Given request>
Give back the material unchanged, starting at its first line and stopping after the line that contains "will [x=497, y=110].".

Excerpted records>
"""
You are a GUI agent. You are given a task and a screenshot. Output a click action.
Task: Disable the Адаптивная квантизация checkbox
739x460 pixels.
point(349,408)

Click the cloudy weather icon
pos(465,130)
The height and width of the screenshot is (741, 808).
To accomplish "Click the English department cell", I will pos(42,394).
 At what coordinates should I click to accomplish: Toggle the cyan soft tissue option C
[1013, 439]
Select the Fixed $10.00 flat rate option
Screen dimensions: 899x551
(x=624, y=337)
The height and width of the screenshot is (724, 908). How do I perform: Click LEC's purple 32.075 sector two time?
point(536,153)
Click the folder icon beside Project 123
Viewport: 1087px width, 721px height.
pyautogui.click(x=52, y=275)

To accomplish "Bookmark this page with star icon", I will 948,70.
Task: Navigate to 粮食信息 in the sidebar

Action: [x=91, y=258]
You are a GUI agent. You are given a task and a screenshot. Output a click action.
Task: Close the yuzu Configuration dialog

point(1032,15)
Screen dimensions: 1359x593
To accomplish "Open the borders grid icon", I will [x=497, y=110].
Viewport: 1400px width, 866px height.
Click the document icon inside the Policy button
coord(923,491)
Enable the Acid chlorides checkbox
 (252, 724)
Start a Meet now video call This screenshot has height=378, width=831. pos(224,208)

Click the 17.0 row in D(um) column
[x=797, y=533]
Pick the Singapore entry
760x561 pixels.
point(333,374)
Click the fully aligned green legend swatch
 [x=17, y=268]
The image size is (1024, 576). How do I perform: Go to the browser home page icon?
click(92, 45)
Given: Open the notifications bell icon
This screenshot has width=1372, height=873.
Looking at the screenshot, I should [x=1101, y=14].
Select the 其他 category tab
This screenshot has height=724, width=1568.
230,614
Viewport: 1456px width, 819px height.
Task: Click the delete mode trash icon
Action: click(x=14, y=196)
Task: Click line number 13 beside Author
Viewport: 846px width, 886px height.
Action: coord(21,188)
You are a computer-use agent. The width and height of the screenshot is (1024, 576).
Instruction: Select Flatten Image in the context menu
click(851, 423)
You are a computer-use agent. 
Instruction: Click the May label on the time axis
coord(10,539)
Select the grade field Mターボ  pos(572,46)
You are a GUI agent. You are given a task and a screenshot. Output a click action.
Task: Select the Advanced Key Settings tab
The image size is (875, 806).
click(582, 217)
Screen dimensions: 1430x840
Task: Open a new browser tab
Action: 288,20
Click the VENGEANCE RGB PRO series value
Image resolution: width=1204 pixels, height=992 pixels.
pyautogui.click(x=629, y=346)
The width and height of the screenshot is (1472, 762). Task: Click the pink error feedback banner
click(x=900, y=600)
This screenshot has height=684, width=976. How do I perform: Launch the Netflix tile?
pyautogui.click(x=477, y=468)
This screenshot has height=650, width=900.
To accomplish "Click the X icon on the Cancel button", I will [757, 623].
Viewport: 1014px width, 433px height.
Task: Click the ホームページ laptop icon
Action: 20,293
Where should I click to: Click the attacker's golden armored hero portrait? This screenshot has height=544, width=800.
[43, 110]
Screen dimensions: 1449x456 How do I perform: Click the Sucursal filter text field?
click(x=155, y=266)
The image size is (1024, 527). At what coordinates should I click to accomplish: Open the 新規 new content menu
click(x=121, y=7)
"""
Finished answer>
You are a GUI agent. You are given a task and a screenshot. Output a click action.
Task: Disable the Адаптивная квантизация checkbox
739x460 pixels.
point(349,408)

Click the cloudy weather icon
pos(465,130)
The height and width of the screenshot is (741, 808).
To accomplish "Click the English department cell", I will pos(42,394).
 At what coordinates should I click to accomplish: Toggle the cyan soft tissue option C
[1013, 439]
Select the Fixed $10.00 flat rate option
Screen dimensions: 899x551
(x=624, y=337)
The height and width of the screenshot is (724, 908). How do I perform: Click LEC's purple 32.075 sector two time?
point(536,153)
Click the folder icon beside Project 123
Viewport: 1087px width, 721px height.
pyautogui.click(x=52, y=275)

To accomplish "Bookmark this page with star icon", I will 948,70.
Task: Navigate to 粮食信息 in the sidebar

Action: [x=91, y=258]
You are a GUI agent. You are given a task and a screenshot. Output a click action.
Task: Close the yuzu Configuration dialog

point(1032,15)
Screen dimensions: 1359x593
To accomplish "Open the borders grid icon", I will [x=497, y=110].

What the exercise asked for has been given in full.